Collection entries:

------------------------------------------------------------------------

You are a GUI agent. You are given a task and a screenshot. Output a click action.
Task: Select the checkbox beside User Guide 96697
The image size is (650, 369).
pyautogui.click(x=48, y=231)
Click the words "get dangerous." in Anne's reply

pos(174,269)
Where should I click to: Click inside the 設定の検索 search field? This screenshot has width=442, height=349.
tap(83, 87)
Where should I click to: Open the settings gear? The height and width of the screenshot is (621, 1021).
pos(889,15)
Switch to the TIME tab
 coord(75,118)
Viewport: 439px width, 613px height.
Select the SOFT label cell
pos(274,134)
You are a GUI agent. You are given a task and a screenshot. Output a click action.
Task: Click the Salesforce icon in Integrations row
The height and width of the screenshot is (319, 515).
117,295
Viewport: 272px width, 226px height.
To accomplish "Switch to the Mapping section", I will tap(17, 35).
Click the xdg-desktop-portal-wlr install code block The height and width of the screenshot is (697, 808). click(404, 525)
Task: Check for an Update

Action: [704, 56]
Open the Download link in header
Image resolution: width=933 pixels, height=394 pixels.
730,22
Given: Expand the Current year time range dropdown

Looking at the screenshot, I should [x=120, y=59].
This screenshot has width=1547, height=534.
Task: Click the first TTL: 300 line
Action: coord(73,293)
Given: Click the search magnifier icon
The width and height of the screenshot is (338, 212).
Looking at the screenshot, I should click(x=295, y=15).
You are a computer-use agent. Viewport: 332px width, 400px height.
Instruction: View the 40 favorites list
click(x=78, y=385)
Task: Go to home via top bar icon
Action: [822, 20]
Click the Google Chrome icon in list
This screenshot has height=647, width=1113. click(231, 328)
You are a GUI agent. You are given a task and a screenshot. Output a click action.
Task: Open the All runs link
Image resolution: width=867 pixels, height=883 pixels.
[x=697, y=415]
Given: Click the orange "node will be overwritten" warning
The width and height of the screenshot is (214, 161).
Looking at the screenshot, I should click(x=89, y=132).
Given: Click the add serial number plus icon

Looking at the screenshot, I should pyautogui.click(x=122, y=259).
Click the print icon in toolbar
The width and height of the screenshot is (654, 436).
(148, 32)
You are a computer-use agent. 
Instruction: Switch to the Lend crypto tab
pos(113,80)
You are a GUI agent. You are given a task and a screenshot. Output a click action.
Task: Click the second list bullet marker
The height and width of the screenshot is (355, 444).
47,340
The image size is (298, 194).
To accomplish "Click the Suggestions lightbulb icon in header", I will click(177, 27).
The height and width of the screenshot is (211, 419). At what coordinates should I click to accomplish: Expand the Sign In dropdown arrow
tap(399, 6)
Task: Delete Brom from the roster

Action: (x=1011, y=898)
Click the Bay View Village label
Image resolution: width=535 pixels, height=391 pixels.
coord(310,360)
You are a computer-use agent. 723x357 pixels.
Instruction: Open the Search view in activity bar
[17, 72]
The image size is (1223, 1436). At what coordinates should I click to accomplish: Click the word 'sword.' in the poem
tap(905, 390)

------------------------------------------------------------------------

Please retype, exactly as written, every line from the line containing "The image size is (1223, 1436)." through the last line of the records above, including both of those lines, and nothing else.

Exercise output:
The image size is (1223, 1436). At what coordinates should I click to accomplish: Click the word 'sword.' in the poem
tap(905, 390)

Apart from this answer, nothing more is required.